• **REQUEST A**
Return the entries from the line containing "Given: Edit the" through the line containing "pixels, height=800 pixels.", both included, reproduced character for character. Omit the pictures.

• **PROVIDED PASSAGE**
*****

5. List these rules in your blog post.
Thank you, Rhea. Now let me take a gander at the questions you’ve propped up.
- If you could be a vegetable, which one would you be?
- I’d be a Carrot. Long and slender, happy and carefree, not like the stupid, fat, emotional tear-jerker, Onion. Enough is enough, Ony… Get over it. I’m with Capsi now. And there’s nothing you can do about it.
- What would the name of your debut album be?
- It would be called ‘FINALLY!!’… All caps, with dual exclamation marks. The album art would be a picture of me with my arm, finger and tongue extended, a pre-emptive counter attack at the stupid, stupid critics out there. Who are they to judge me? They have no idea how much I’ve toiled on the songs, or the insane level of detail I’ve put into my totally imaginary debut album. They’re just tools. Tools, I tell ya.
- If a sloth drives by in a car wearing a sombrero, what would the sloth say to you and how would you reply?
- The sloth would say ‘moo’. Wait… that’s a cow.
- No. The sloth would say ‘bow wow’. Oh, you think that’s a dog? Well, my dear, naive friend… If the sloth can wear a sombrero and drive a car, you can bet that it can mimic a dog too. So what would I reply? I’d say “Forget the pleasantries, Slothy. What the *bleep* are you doing with my sombrero?”
- What would you find in your refrigerator right now?
- It’s a paradoxical question here. Right now, there’s a piece of cake, some sweets, a bottle of juice, some eggs, carrots and chocolates in there. But… if I were to look in my refrigerator, I wouldn’t find all of them. The piece of cake and the chocolates would magically disappear almost instantaneously. It’s a weird phenomena.

*****

• **SUPPLIED RECORDS**
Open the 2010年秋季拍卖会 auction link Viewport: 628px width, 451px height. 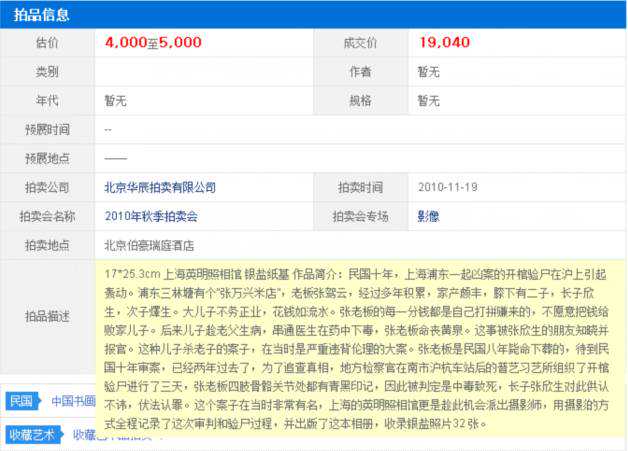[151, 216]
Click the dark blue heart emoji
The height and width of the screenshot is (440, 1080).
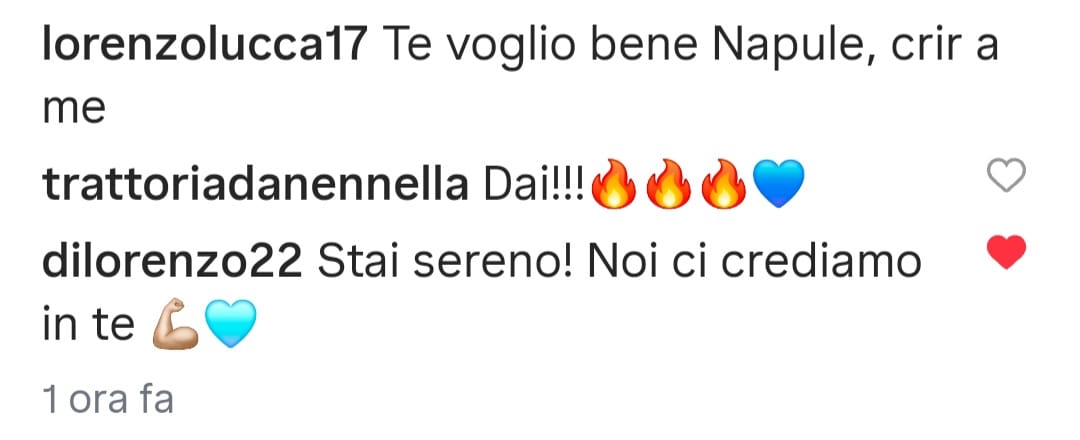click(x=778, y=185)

*****

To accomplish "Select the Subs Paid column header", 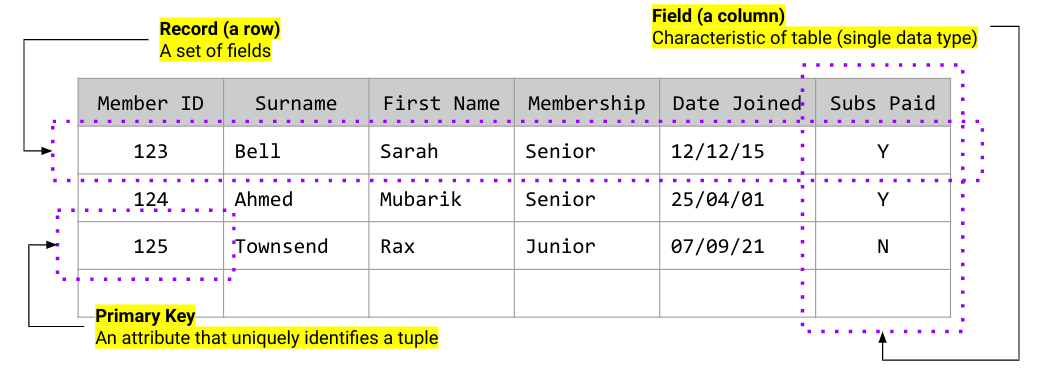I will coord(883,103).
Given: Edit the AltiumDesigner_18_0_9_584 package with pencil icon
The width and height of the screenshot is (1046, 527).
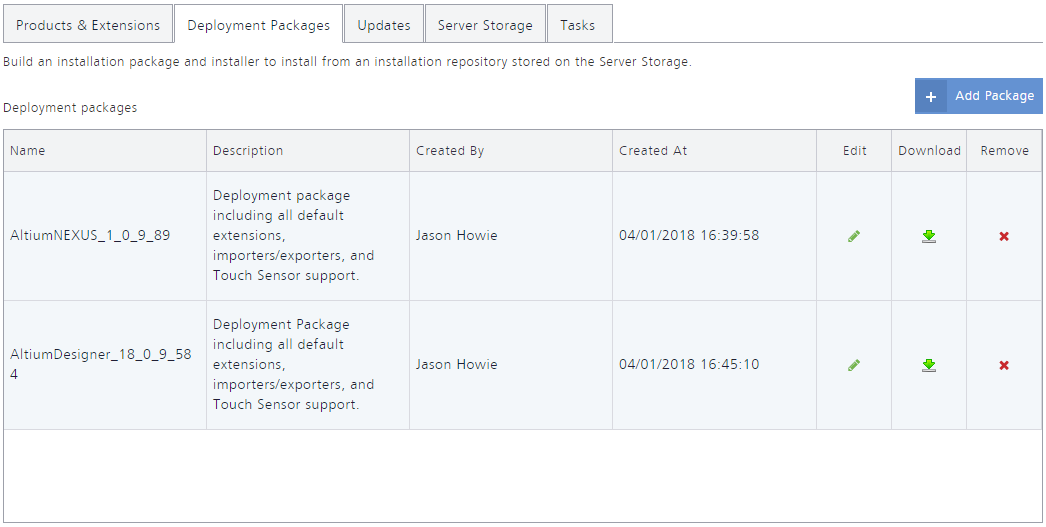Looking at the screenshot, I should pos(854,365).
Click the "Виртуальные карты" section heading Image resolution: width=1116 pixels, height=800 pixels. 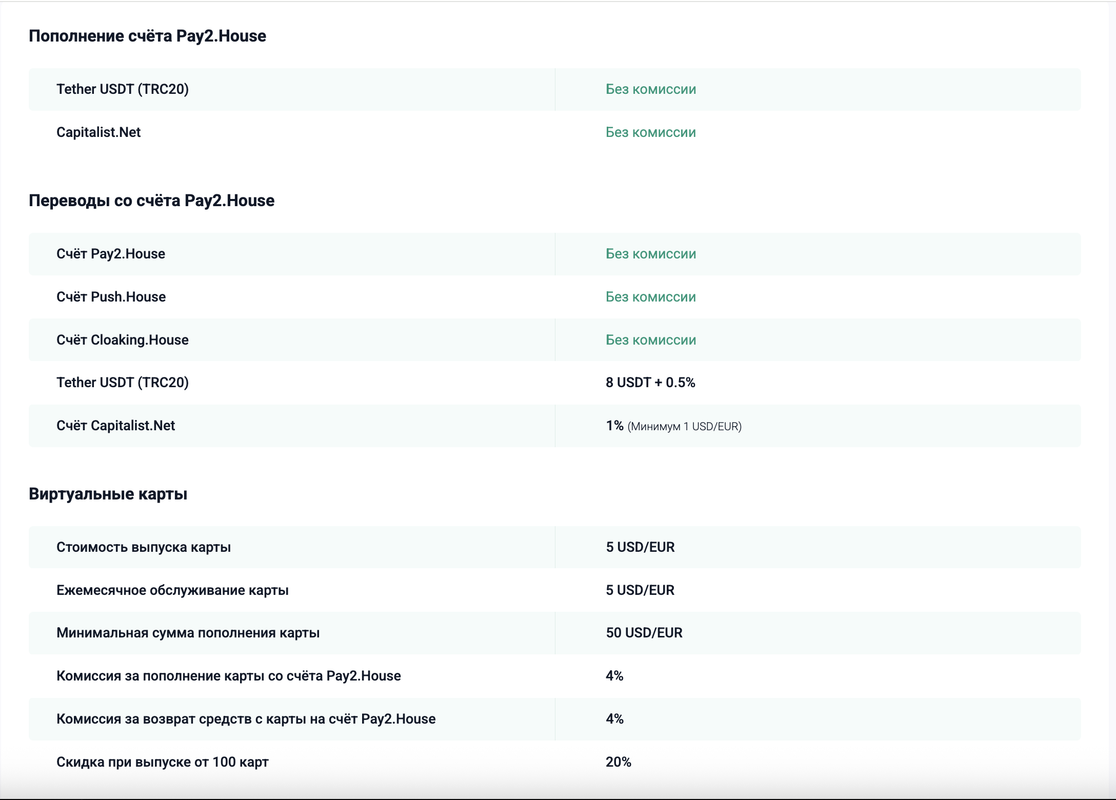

*****

• **REQUEST B**
In the blog Q&A, which vegetable would the writer choose to be?

• **FULL SOLUTION A**
Given: Edit the AltiumDesigner_18_0_9_584 package with pencil icon
The width and height of the screenshot is (1046, 527).
Looking at the screenshot, I should pos(854,365).
Click the "Виртуальные карты" section heading Image resolution: width=1116 pixels, height=800 pixels. 

• **FULL SOLUTION B**
A carrot.